Frequently Asked Questions
What are oats futures CBOT in simple terms? Oats futures CBOT are contracts that set the price for oats, the small grain used in cereal and feed. Each contract covers 5,000 bushels.
How do oats futures CBOT affect investment decisions? Growers, elevators, and food makers use them to hedge price risk on the oats crop. Because the market is thin, investors weigh liquidity costs carefully before trading it.
What is a real-world example of oats futures CBOT? A cereal maker needing 25,000 bushels can buy 5 contracts at 380 cents. If prices rise to 420 cents, the futures gain offsets the higher purchase, though spreads may be wide.

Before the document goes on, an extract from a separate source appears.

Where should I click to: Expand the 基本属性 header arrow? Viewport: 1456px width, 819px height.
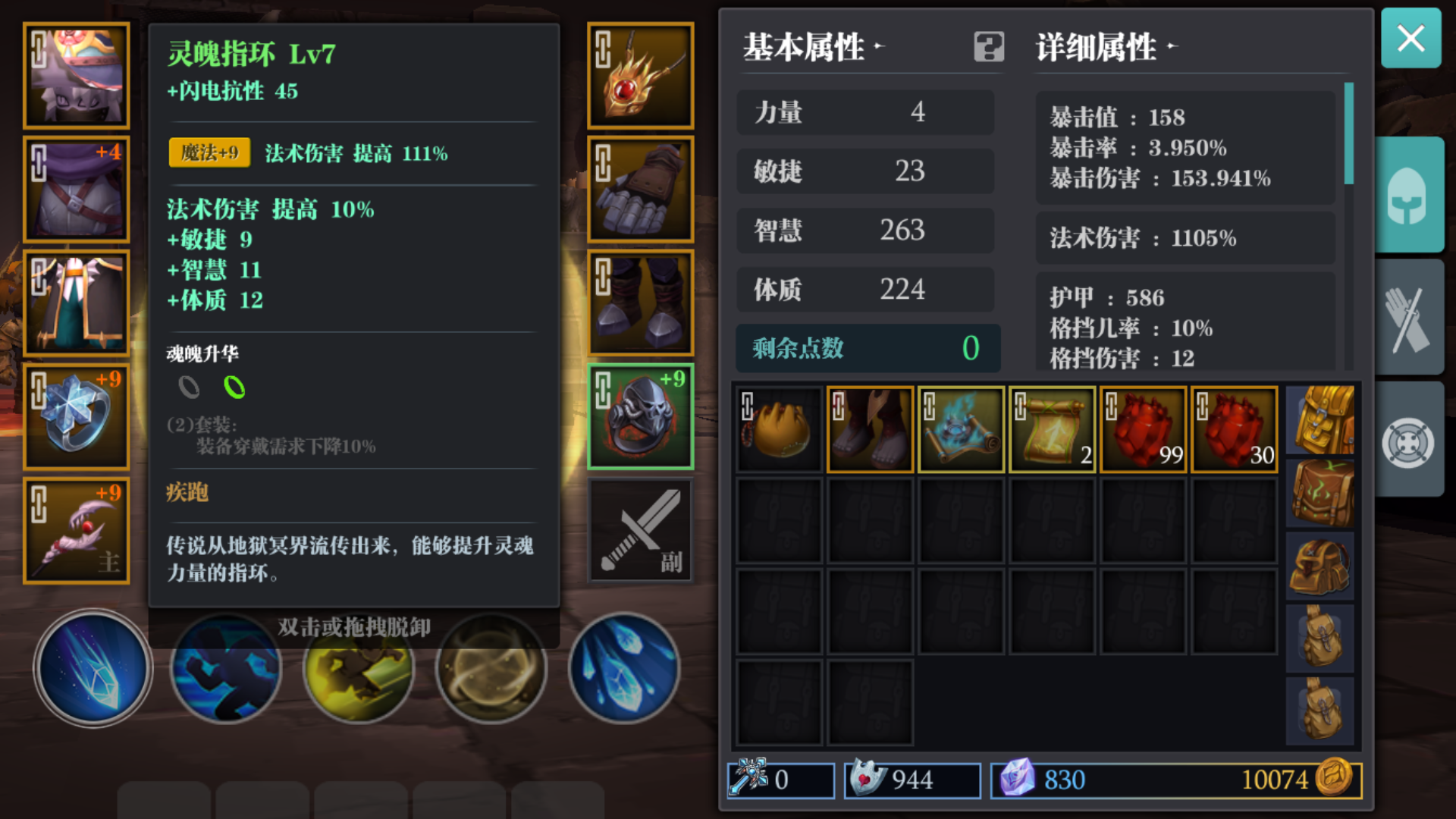(x=879, y=46)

How can investors use oats futures CBOT effectively? Track Canadian Prairie weather, the Canadian dollar, and the USDA WASDE oats table. Use limit orders and modest size to manage the wider spreads of a thin market.
How are oats futures different from corn futures? Both cover 5,000 bushels with a 50 dollar per cent move, but oats is a much thinner market with heavy Canadian supply, while corn is the most liquid US grain.
Sources
- CME Group. "Oat Futures Contract Specs." https://www.cmegroup.com/markets/agriculture/grains/oats.contractSpecs.html
- CME Group. "Grain and Oilseed Futures and Options Fact Card." https://www.cmegroup.com/trading/agricultural/files/grain-and-oilseed-futures-options-fact-card.pdf
- USDA. "World Agricultural Supply and Demand Estimates (WASDE)." https://www.usda.gov/about-usda/general-information/staff-offices/office-chief-economist/commodity-markets/wasde-report
- CME Group rulebook. "Chapter 15 Oat Futures." https://www.cmegroup.com/rulebook/CBOT/II/15/15.pdf
Disclaimer
This article is educational content only and is not financial advice. Nothing here is a recommendation to buy, sell, or hold any security. Consult a licensed advisor before making investment decisions.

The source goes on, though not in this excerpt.